▶ **WHAT YOU SHOULD DO**
Reproduce each of the following entries line for line, with no changes.

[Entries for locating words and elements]
####

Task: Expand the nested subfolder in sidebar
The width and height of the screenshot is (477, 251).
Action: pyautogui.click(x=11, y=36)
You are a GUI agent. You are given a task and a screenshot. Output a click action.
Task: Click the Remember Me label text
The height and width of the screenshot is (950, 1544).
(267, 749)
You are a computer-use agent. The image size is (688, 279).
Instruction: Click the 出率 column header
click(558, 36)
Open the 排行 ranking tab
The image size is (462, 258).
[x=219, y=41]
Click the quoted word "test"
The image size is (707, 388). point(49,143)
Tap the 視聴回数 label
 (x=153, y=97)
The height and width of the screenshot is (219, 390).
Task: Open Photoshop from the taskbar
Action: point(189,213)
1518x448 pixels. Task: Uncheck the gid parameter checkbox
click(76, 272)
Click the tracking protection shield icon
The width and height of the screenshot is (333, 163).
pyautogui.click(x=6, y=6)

####

▶ **RESULT FOR THIS TASK**
Task: Expand the nested subfolder in sidebar
The width and height of the screenshot is (477, 251).
Action: pyautogui.click(x=11, y=36)
You are a GUI agent. You are given a task and a screenshot. Output a click action.
Task: Click the Remember Me label text
The height and width of the screenshot is (950, 1544).
(267, 749)
You are a computer-use agent. The image size is (688, 279).
Instruction: Click the 出率 column header
click(558, 36)
Open the 排行 ranking tab
The image size is (462, 258).
[x=219, y=41]
Click the quoted word "test"
The image size is (707, 388). point(49,143)
Tap the 視聴回数 label
 (x=153, y=97)
The height and width of the screenshot is (219, 390).
Task: Open Photoshop from the taskbar
Action: point(189,213)
1518x448 pixels. Task: Uncheck the gid parameter checkbox
click(76, 272)
Click the tracking protection shield icon
The width and height of the screenshot is (333, 163).
pyautogui.click(x=6, y=6)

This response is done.